То, что им интересуются, Стяпасу казалось естественным. Действительно, еще год назад он не пропускал ни одного танцевального вечера, новые танцы приносил в зал. На него смотрели, выпучив глаза. А теперь что? Все выделывают выкрутасы, как кому взбредет в голову. Вот он и завел привычку сидеть в углу.
Стяпас чувствовал себя в ударе. Хорошо, когда жадно ловят каждое твое слово. Фантазия работает, и слова от этого звучат убедительно, даже самому себе кажется, что ты и раньше об этом размышлял!
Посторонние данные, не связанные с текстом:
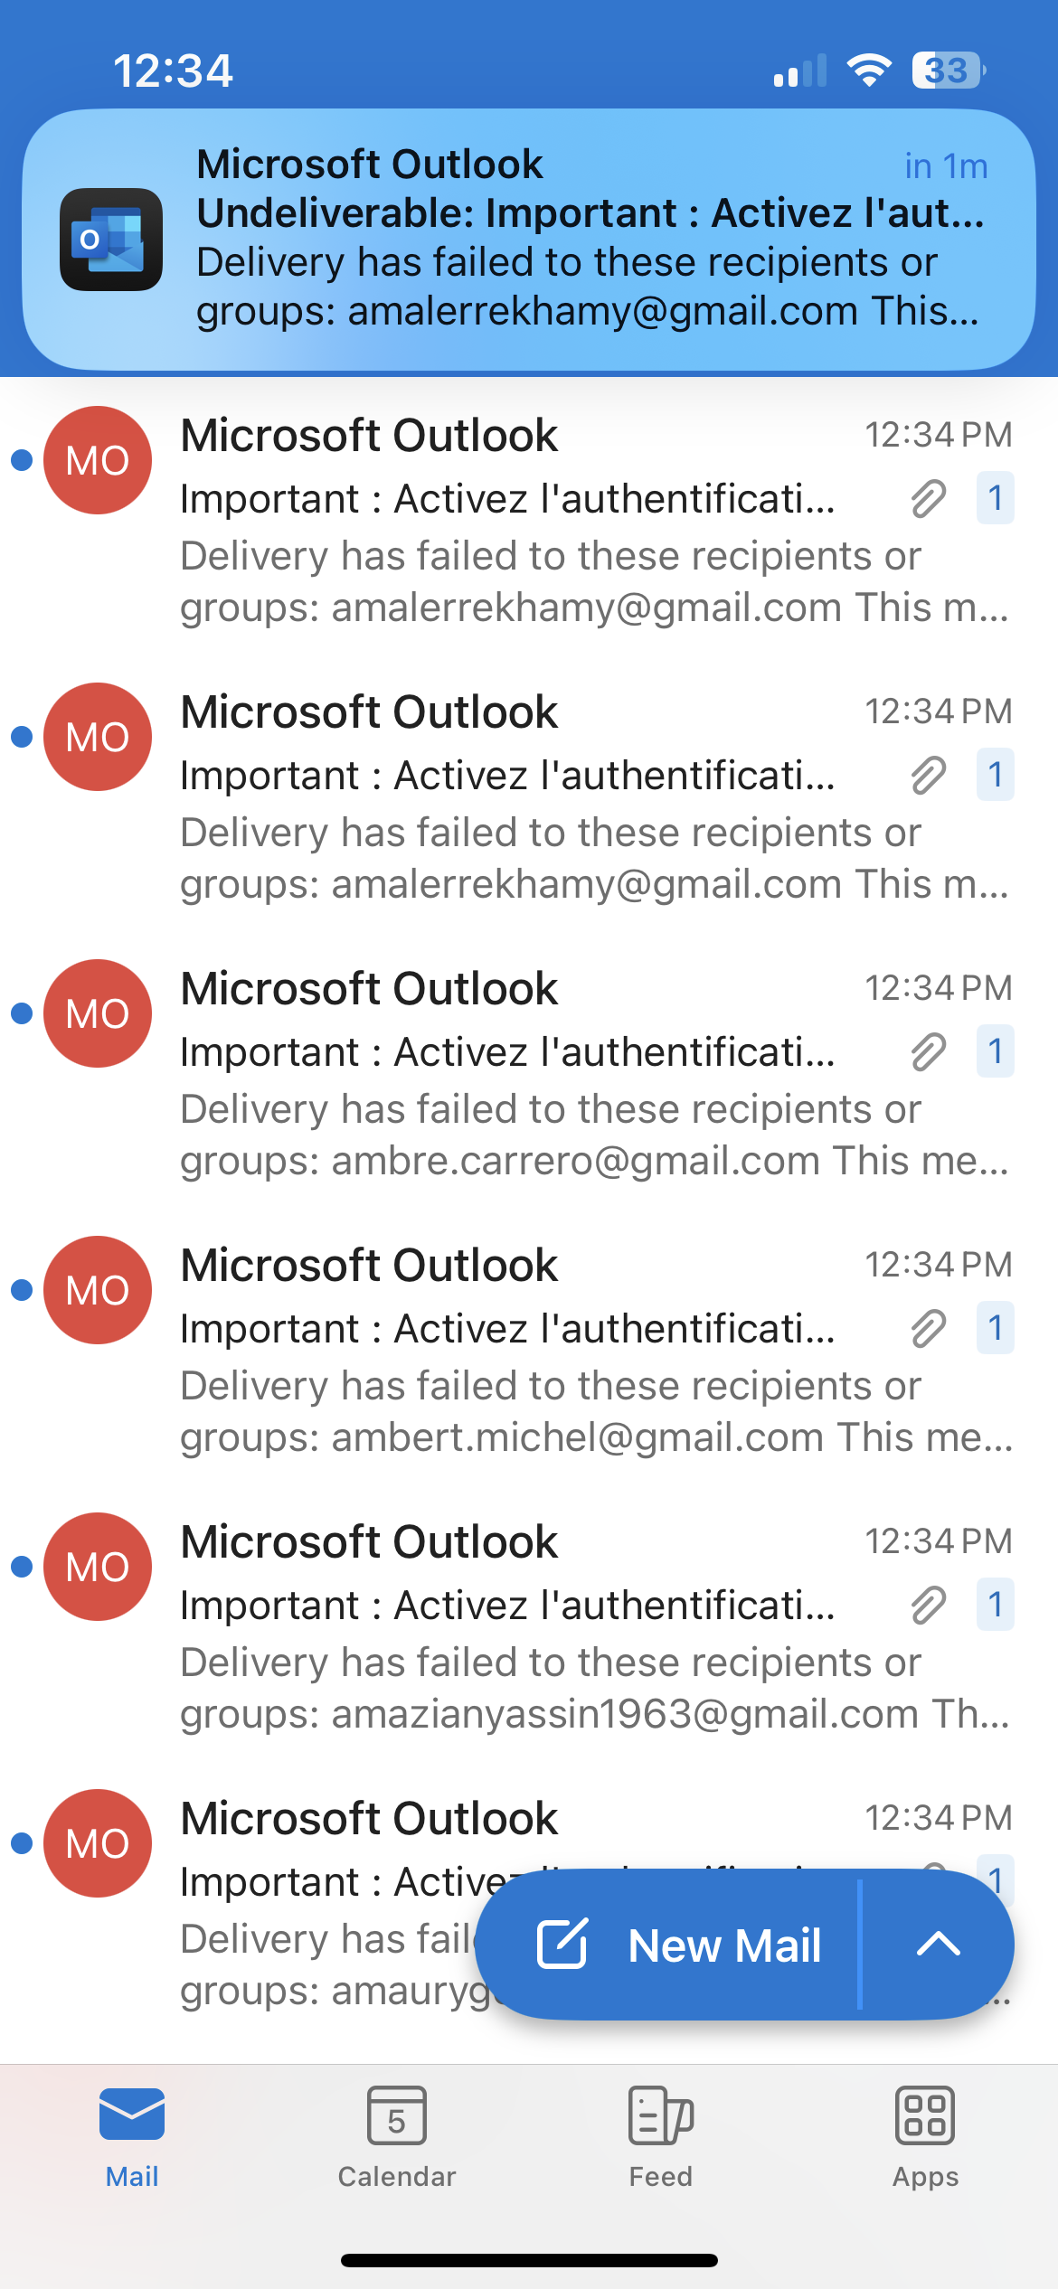Tap unread dot on last visible email
Viewport: 1058px width, 2289px height.
pos(22,1844)
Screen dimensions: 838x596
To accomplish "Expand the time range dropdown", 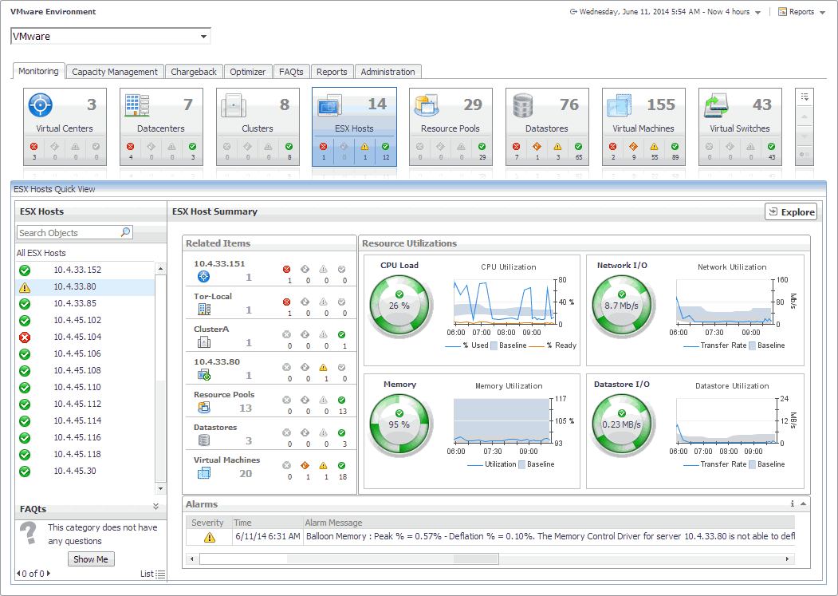I will [x=757, y=13].
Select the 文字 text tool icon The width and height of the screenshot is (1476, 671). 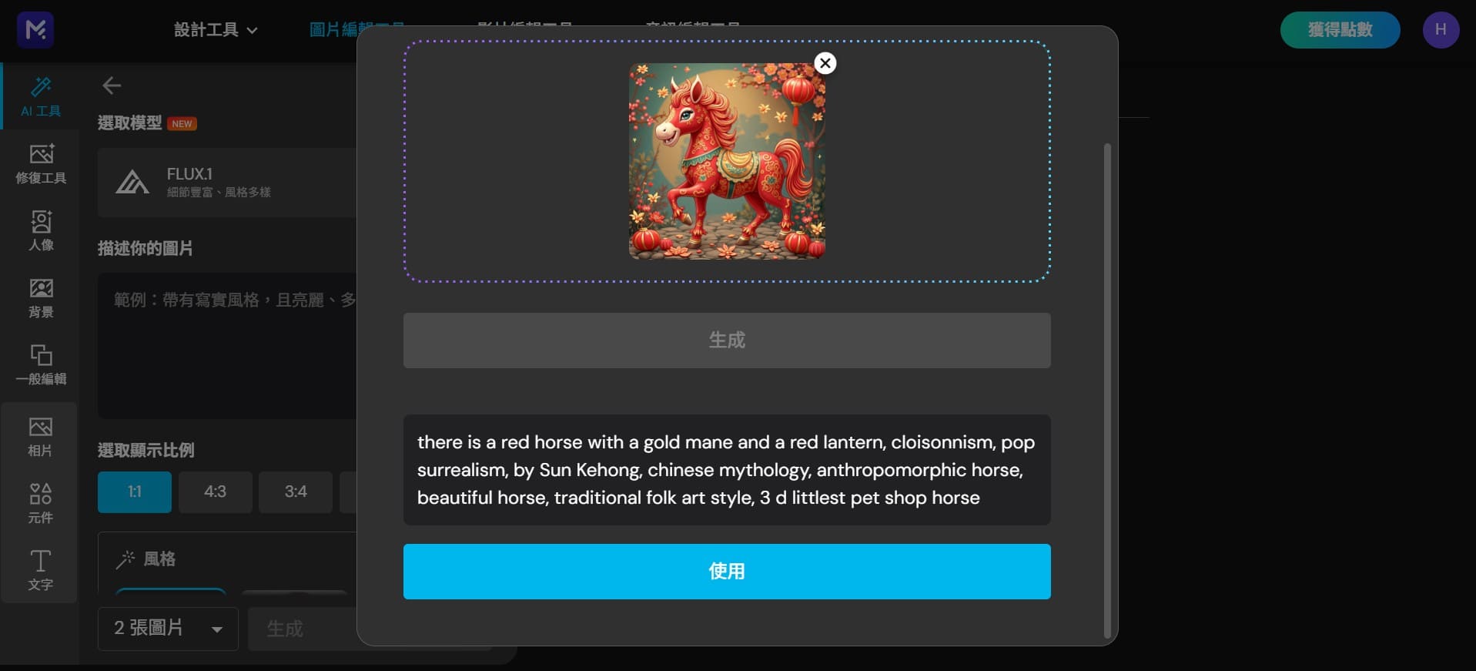coord(40,570)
Уже добрых полчаса они бродили по тенистой улице Чюрлениса. Кругом липы в несколько рядов: с края — старые, ближе к мостовой — молодые. «Тоже семнадцатилетние», — подумалось Стяпасу.
И слова приходили сами собой. «Если девка влюбится, — подумал Стяпас, — пусть пеняет на себя. Такие речи для девиц опасны».
— Призвание мужчины — борьба. Только в борьбе возможно предельное напряжение всех сил, понимаете? И только в этом — счастье. Ведь путь наш так короток, разве можно прожить без счастья? И если вся наша жизнь — игра, то я желаю играть по-мужски.
— Ну, допустим… Ведь вы физик?
— И что же? — Стяпас заподозрил, что девчонке известно о нем все.